Sauf que… à peine partis, on se met face au vent, on hisse la grand-voile, on borde le génois, et là : pétole. Nada. Du vent à 4-6 nœuds. Autrement dit, rien. Une insulte à la voile. La météo s’était plantée. Le vent avait pris un jour férié.
Du coup, on a navigué au moteur. Longtemps. Très longtemps. Et crois-moi, naviguer au moteur sur un voilier, c’est comme manger une fondue avec une paille : frustrant. C’est bruyant, ça sent le gasoil, et ça casse l’ambiance. Surtout qu’on avait prévu un bon 55 milles pour rejoindre Guernesey.
Heureusement, en fin de journée, le vent s’est rappelé à nous. On a enfin pu hisser les voiles et naviguer à l’ancienne. On est entrés dans le port avec dignité, en mode marins respectables.
Guernesey, c’est grand, avec plusieurs bassins. Mais pas de panique, le gardien nous a guidés comme un chef jusqu’aux pontons pour touristes. La ville est charmante, l’île aussi, même si franchement, ça sent la Bretagne avec un passeport britannique. Faudra un jour qu’on m’explique cette histoire.
Et puis, au détour d’une conversation en fin de journée, on apprend — un peu par hasard — que le pape est décédé. Rien que ça. Une info de cette ampleur, et nous, on était là à débattre du sens du courant de marée. Comme quoi, tout est question de priorité.
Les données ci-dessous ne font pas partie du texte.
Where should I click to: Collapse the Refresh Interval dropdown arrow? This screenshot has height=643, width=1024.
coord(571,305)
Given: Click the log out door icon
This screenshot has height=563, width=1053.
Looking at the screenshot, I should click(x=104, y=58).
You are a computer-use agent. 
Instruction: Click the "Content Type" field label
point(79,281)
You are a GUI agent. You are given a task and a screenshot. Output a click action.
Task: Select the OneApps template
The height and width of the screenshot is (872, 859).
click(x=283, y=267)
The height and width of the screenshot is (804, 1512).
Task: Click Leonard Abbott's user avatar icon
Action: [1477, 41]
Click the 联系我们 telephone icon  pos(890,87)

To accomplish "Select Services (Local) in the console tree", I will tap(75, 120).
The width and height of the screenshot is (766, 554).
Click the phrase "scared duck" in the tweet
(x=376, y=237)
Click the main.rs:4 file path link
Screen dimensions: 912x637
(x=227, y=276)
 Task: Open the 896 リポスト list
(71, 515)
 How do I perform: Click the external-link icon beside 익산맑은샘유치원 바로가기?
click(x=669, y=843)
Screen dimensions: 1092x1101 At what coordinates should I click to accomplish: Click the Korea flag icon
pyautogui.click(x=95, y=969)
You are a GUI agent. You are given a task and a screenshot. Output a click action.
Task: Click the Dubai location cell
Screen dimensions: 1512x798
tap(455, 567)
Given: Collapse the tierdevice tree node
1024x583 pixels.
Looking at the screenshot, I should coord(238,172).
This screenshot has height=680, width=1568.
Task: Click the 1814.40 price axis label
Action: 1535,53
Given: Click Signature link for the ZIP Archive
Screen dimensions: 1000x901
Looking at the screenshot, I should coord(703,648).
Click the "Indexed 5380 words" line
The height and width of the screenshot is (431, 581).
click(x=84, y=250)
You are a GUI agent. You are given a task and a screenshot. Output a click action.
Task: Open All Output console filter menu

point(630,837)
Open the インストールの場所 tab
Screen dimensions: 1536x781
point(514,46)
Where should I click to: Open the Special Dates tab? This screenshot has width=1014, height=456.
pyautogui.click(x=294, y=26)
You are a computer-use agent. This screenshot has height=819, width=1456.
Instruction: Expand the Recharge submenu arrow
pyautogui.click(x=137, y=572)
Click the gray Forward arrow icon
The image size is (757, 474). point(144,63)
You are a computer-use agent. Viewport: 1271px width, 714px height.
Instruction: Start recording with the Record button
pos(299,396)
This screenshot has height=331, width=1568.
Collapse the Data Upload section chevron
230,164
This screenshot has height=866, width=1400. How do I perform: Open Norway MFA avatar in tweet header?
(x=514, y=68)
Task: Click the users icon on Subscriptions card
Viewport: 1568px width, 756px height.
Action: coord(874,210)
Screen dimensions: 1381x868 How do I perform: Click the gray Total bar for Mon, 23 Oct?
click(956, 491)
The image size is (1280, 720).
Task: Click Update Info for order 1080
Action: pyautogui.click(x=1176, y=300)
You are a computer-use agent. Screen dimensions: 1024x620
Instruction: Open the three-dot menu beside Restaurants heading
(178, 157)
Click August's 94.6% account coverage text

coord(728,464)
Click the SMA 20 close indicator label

Le soir, pub-restaurant. Malheureusement, déception : la moitié des plats étaient en rupture. Pas de fish and chips. Pas de steak. L’Empire britannique est en déclin, les amis. On est ressortis légèrement frustrés, le ventre pas tout à fait plein, mais l’esprit, lui, toujours en mode aventure.
Mardi 22 avril – Spi et suspense
On reste chez les British : direction Alderney (St-Anne), en partant de Guernesey. À peine 28 milles nautiques au programme, mais quels milles !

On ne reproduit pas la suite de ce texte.